The disease, for which there is currently no preventive vaccine, can often be missed or misdiagnosed by doctors as pneumonia because it has similar symptoms such as fatigue, cough, fever, muscle pain and shortness of breath.
Other symptoms include night sweats, joint pain, and a red rash, usually on the legs, but occasionally on the chest, arms, and back.
But up to 10 percent of infections become serious and take months to recover from.
In these cases, known as disseminated coccidioidomycosis, the disease can spread through the bloodstream to other parts of the body, including the brain, skin, and liver.
If it infects the membranes and fluid surrounding the brain, it can cause life-threatening meningitis.
On average, there were approximately 200 deaths associated with coccidioidomycosis each year between 1999 and 2021.
There is no proven treatment for valley fever and patients are generally prescribed rest and given therapies to control symptoms.
Doctors can prescribe antifungal medications, but there is no evidence from clinical trials that these treatments are effective, and antifungal medications carry the potential for serious side effects.
In 1996, the Valley Fever Center of Excellence at the University of Arizona was created to address problems caused by the fungus coccidioides.
Two-thirds of all valley fever infections in the United States occur in Arizona, primarily in the urban areas surrounding Phoenix and Tucson.
The fungal spore rises into the air when wind or digging disturbs the soil.
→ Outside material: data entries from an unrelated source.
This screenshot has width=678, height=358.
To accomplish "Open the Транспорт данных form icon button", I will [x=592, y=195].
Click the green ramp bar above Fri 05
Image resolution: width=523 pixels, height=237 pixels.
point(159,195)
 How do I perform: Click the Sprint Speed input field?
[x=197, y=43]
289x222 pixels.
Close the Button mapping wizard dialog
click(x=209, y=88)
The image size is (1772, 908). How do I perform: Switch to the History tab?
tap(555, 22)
When humans or animals breathe in the spores, they travel through the respiratory tract to the lungs where they reproduce.
The infection was called Valley Fever because 97 percent of the cases are in Arizona and California.
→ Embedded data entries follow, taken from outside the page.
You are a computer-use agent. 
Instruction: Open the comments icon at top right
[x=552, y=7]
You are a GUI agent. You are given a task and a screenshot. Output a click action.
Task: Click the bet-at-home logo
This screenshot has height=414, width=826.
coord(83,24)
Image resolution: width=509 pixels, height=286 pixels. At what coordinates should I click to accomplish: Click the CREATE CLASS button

The number of valley fever cases peaked for the first time in a decade in 2021.
The 20,970 cases recorded were the most recorded in a single year since the last peak in 2011.
Cases declined in 2022 but rebounded last year, and experts are concerned about an expected rise in the fungus in the coming decades.
The CDC estimates that Valley Fever could infect more than half a million Americans each year in the future.
The agency said that due to rising temperatures around the world, the disease’s endemic region will extend northward to include dry western areas.
Other experts fear it could be endemic in 17 states by the year 2100.